С этими словами староста развернулся и ушел, наверное, обиделся за веник. Мама строго посмотрела на меня, под ее взглядом я сдалась.
— Остик, — Щенок тут же нарисовался возле меня с потрепанным веником в зубах. — Это больше грызть нельзя, — на землю упал огрызок веника, — курей гонять тоже…
— Про петуха не забудь.
— Петуха тоже больше не трогай. — И уже от себя добавила. — Дома перестань писать, просись на улицу. — Остик опустил голову, все самое веселое и нельзя…
Мама хитро прищурилась на погрустневших нас и вынесла из дома небольшой, с ладошку размером мячик. Он был сшит из грубой кожи и набит тряпками.
— Это вам Кирн передал, когда я ему, про полный двор палок рассказала. Но, получите только когда все палки перетаскаете в дровницу.
Конечно, перетаскаем и даже аккуратно сложим.

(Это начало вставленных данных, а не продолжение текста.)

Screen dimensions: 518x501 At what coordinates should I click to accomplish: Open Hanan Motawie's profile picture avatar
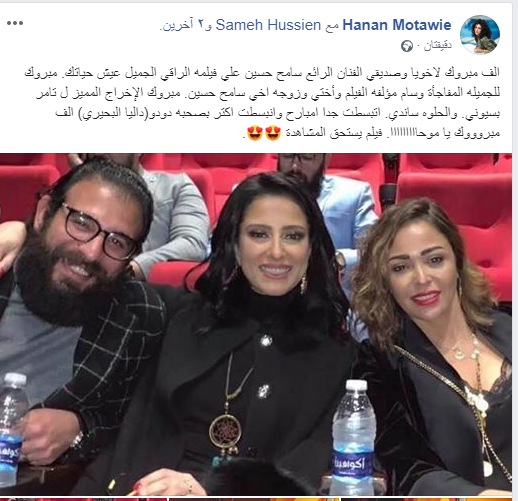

Остик перестал хулиганить, он рос очень быстро, в год стал больше меня. Его серая шкура сияла сталью на солнце. Светлая морда и голубые глаза вызывали зубовный скрежет у всей деревни. Но мне было все равно. Остик был моим лучшим другом. Я спокойно каталась у него на спине как на лошади. Только мама, когда мне исполнилось пять, решила научить всему, что знает благородная леди. Вечерами я училась писать, красиво, с завитушками. Днем, растирая в ступке травы, мама рассказывала, что такое этикет и с чем его едят. Историю Мила излагала великолепно, я заслушивалась. Меня так и манили поля битв, только с датами возникали проблемы. Битвы-то манили, а главнокомандующие армий интереса не вызывали. Кончилось тем, что мама принесла из деревни пять больших книг. Оказывается, она их заказала старосте, еще два месяца назад. Одна, по истории, с картами и точными датами. Две других по травам и животным, с большими цветными картинками. Четвертая, по математике с примерами и задачами. А пятая — большая книга сказок. Конечно, она тут же стала моей любимицей. Перед началом каждой сказки, была большая картинка с главным персонажем. Одна картинка мне очень понравилась. Сказка была про Лихо. На рисунке соответственно он и был изображен. Красивый, с бледно-зеленой кожей, ярко-зелеными раскосыми глазами и длинными темно-зелеными волосами. Лихо сидел на поваленном, замшелом дереве и с грустью смотрел вслед удаляющейся девушке. В сказке девушка все-таки полюбила Лихо и он стал человеком. По-моему, глупая сказка, но картинка все равно очень красивая.
Так я и жила. Днем и вечером впитывала знания как губка, писала обеими руками красивые завитушки и ела за столом ножом и вилкой. Это в деревне-то.
Еще, я начала помогать маме. Мы часами бродили по лесу, выискивая грибы и травы для настоек и снадобий. Оказывается, мама продавала часть настоек старосте, а уж он перепродавал их в другие деревни. Ходить по лесу было очень интересно. Не просто носиться, как раньше, распугивая зверей, а слушать. Мила конечно не слышала лес так же как я, но чувствовала, каким-то другим чувством. Она показывала, как правильно собирать травы. Какие грибы и ягоды лучше вообще не трогать, какие можно съесть, а из каких можно делать лекарства. Лес радовался нашему присутствию, а я училась понимать его разговор. Остик всюду следовал за нами молчаливой серой тенью.